Director: Ding Sheng
Notable Cast: Jackie Chan, Jing Tian, Liu Ye
While the Police Story franchise remains one of Jackie Chan’s most notable series, thanks to its blend of charm, action, and dramatic flair, the series has become something of a ‘title only’ sequence of sequels rather than the full on follow-ups that comprised the first four films. New Police Story indicated a new direction for the franchise, one that moved away from the massive stunt spectacles and often charming humor (no matter how dumb) and towards an even more serious blend of thriller and drama. It still featured plenty of the action and silly concepts we’ve come to expect from Jackie’s films, but it definitely evolved the series. The latest entry, Police Story: Lockdown (or as it’s known most places Police Story 2013) fully embraces the darker and more serious elements of the series. With no relation to previous entries, Lockdown is more thriller than action film and the move makes for some intriguing choices – for better and worse.
Zhong Wen (Jackie Chan) just wants to reconcile with his daughter (Jing Tian). So she sets up a meeting for them at one of the new big clubs in town run by her new boyfriend Wu (Liu Ye). Unfortunately, a group of highly trained criminals is about to take down the factory themed club for some hostages. What Zhong Wen doesn’t know is that there is a more sinister plan afoot by the criminals and it has to do with an incident from his past…
|He doesn't need guns, he just likes to show off.|
Sporting a whopping 14% on Rotten Tomatoes and receiving its fair share of backlash from fans, it makes me wonder what exactly the critics and fan base were expecting from Lockdown. One might guess that it was the title Police Story attached to it that carries a handful of expectations. However, despite its flaws, Lockdown is rarely as bad as those reviews make it out to be. It’s different, sure, and it’s certainly not perfect (we’ll get to that in a minute), but it’s far from being a bad film. Perhaps if the title were Crime Story: Lockdown, people would have had proper expectations on what genre this film is…as it definitely isn’t an action comedy.
With the proper expectations locked in place, Lockdown is a fun and dark little thriller. It’s grounded on some well-established tropes of the genre, including a mystery about the villain that increasingly builds as the film goes on, but it works in some solid ways. The setting lends itself to some striking visuals and Jackie Chan pulls out an all-star performance for the film. He’s not necessarily the most likeable of heroes, as the script points out with his familial issues, and his cool and collected performance is balanced out with a strong villain. Many of the secondary characters, some of which are very important to the plot, are not nearly as fleshed out as one might hope, but it works for what it is. Director Ding Sheng brings about a very modern style to the look of the film with lots of blurred imagery, sharp angles, and intriguing color schemes (a far cry from the very traditional look of his previous work with Jackie, Little Big Solider) and it’s easy to see why fans of older Hong Kong thrillers might find offense in the modern style and look of the film when the core is a bit more classic.

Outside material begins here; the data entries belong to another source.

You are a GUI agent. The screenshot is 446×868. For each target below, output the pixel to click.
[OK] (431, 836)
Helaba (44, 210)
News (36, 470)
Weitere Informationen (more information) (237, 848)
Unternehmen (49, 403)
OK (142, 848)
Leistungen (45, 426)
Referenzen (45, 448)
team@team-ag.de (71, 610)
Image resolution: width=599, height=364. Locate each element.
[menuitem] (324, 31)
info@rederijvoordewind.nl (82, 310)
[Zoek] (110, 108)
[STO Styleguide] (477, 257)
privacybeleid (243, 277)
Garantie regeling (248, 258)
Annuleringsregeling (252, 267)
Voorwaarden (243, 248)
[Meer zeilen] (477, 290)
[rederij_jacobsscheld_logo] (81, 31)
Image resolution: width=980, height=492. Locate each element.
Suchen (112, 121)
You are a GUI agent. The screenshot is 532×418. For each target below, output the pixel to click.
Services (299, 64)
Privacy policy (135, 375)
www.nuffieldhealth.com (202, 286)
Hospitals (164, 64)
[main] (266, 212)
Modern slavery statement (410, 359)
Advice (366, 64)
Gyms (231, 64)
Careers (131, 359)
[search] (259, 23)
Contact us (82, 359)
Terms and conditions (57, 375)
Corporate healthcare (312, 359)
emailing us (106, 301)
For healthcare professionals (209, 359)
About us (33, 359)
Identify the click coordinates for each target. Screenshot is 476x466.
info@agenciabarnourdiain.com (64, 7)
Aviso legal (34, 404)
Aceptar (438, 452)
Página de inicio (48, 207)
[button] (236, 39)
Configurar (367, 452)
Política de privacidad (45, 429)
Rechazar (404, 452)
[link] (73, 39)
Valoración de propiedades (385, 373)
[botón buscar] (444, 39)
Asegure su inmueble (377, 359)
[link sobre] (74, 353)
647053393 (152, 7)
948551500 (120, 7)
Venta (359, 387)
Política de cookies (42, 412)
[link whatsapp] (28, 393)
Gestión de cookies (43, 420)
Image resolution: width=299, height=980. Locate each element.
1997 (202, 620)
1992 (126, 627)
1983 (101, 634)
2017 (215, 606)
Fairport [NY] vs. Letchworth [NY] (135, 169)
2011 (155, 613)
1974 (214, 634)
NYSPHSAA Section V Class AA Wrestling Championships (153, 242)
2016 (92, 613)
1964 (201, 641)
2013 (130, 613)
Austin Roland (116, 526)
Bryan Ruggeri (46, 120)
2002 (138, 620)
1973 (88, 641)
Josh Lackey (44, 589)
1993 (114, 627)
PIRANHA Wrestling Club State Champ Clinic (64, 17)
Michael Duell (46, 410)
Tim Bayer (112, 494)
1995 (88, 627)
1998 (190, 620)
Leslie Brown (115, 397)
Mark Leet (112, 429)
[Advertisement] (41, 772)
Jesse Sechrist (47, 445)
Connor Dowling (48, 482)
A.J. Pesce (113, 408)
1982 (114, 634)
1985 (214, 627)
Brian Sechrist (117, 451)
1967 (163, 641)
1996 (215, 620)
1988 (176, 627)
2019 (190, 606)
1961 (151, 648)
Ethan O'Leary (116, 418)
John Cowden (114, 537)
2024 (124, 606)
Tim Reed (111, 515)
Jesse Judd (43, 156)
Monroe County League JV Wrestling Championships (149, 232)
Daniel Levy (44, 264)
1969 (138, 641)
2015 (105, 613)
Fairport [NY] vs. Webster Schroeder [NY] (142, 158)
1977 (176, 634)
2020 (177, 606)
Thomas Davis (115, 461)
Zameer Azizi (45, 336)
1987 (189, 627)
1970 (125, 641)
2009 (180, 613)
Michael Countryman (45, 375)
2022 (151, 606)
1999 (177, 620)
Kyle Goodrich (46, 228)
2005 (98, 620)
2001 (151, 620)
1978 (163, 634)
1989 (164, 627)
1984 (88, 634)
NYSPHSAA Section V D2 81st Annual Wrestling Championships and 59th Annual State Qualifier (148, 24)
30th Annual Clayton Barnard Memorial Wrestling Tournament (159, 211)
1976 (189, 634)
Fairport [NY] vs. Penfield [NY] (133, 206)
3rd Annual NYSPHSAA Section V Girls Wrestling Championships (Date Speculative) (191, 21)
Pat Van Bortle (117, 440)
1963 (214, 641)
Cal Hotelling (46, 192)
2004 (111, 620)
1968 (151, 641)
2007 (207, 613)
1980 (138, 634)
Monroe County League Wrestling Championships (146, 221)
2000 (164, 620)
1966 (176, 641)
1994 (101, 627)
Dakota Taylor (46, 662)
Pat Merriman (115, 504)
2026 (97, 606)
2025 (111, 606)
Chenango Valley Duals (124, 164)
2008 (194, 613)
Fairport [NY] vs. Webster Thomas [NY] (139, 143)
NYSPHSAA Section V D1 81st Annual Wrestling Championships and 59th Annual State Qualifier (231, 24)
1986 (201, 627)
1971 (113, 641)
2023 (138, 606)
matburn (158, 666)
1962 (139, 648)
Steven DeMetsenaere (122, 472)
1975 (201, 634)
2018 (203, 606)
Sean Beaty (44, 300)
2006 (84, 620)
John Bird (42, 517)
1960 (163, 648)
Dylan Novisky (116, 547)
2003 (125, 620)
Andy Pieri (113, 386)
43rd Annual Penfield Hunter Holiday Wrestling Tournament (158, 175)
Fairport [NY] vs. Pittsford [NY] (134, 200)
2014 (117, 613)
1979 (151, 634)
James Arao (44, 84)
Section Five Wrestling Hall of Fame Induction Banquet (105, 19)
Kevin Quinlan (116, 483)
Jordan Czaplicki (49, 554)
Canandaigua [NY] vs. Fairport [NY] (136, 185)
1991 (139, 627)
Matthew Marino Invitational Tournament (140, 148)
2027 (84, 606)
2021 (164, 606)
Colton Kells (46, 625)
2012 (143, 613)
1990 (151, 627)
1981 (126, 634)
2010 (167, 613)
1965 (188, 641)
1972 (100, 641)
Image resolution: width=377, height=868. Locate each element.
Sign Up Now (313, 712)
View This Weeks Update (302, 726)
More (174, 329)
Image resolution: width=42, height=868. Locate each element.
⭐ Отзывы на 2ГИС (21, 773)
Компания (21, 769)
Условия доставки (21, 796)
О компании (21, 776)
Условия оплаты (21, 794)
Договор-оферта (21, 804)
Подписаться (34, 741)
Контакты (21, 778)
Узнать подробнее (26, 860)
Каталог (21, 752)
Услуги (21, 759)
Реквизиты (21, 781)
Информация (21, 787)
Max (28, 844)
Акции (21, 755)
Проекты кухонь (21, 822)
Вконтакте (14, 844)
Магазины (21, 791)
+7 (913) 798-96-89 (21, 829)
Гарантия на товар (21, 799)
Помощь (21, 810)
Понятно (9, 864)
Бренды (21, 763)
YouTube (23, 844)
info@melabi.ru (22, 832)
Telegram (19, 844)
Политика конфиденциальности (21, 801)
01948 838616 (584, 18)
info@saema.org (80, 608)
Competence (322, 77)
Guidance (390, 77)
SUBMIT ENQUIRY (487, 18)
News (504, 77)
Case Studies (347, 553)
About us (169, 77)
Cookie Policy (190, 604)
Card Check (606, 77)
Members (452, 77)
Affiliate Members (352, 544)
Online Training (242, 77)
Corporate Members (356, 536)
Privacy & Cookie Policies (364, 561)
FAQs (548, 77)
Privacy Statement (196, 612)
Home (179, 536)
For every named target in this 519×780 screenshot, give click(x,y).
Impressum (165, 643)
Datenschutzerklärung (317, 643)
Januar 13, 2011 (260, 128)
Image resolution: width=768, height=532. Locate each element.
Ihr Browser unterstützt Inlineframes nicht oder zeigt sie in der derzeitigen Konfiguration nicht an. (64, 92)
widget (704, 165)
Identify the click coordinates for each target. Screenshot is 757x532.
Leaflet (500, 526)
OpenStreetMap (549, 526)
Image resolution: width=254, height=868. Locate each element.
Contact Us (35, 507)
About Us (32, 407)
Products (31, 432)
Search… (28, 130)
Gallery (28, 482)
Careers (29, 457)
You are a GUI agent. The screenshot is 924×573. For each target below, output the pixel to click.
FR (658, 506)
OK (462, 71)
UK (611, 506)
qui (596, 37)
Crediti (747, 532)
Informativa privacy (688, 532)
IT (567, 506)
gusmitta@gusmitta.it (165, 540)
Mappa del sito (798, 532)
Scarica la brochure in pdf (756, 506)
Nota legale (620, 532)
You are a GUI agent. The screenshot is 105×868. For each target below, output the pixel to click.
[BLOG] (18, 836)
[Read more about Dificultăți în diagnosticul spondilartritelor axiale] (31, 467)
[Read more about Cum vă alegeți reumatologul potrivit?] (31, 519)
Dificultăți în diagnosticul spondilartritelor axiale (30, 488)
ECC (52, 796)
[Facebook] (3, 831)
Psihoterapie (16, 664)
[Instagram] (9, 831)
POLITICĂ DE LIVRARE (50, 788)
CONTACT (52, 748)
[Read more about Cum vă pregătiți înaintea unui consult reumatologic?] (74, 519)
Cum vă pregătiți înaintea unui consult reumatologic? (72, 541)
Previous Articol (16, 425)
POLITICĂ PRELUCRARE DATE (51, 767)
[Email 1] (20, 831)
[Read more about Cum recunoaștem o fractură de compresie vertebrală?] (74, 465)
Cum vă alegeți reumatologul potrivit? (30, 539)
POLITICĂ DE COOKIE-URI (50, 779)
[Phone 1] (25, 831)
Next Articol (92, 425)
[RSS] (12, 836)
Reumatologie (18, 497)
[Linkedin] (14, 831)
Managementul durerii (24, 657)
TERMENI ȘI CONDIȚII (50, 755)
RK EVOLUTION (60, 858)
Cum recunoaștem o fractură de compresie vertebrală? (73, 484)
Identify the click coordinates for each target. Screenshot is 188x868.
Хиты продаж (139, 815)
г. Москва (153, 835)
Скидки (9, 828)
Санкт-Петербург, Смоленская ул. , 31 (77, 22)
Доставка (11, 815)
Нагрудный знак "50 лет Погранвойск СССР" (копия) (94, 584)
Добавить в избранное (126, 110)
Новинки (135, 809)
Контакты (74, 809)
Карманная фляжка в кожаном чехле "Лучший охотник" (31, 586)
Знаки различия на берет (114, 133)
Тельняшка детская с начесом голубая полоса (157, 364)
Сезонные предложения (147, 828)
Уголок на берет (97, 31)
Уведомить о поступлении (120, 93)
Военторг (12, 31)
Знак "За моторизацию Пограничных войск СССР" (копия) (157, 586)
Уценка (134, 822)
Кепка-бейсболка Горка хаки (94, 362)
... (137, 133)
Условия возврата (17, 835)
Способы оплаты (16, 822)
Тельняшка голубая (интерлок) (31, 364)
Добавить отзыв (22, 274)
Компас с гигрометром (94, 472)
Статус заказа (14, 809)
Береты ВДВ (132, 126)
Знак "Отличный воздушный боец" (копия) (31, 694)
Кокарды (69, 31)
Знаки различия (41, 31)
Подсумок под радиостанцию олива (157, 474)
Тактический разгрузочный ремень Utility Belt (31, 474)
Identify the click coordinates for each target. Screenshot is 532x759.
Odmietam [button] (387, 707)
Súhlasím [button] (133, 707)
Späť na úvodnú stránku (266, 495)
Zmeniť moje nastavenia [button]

However, Lockdown sports some downright impressive tension and plenty of shocking twists to keep the audience hooked into the story. While the “he said, she said” third act does seem to detract from the overall tone of the film a bit, the final chase sequence in the train tunnels might be one of the best emotional thriller sequences that Chan has ever been involved in and fans are certain to enjoy many moments like this in the film.
The main issue that plagues Lockdown for most of its runtime though is the odd structure and random flashbacks it utilizes to build the mystery. It’s as if the writers and director knew that the main issue from fans was going to be the general lack of action in the film so they force some unneeded action set pieces into the script. A vehicle chase sequence and a bit of hand to hand combat against a punk assailant seem utterly extraneous when it comes down to it. Sure the action is decent, but it adds nothing to the overall mystery of the thriller and it seems like fan service. All it does is take away much needed time to really build some of the subtle clues and plot devices needed for the final act to work – which it does, but it seems like a massive stretch. The best action sequence, which actually serves the characters and plot, is an intense little cage match which becomes one of the highlights of the film.
In the end, Police Story: Lockdown is still a flawed thriller for Jackie Chan and company. After the impressive combination of director Ding Sheng and Chan on Little Big Soldier, I would be lying if I didn’t have much bigger expectations myself for this film in execution. However, the film is both new ground for Chan and still retains the heart and soul of some of his earlier flicks like the previously mentioned Crime Story. It isn’t a film that follows the same pattern as the other Police Story films, but it is a strong indication at the range that Chan can deliver if allowed as an actor. Keep your expectations in check and this is going to be a solid night at the movies.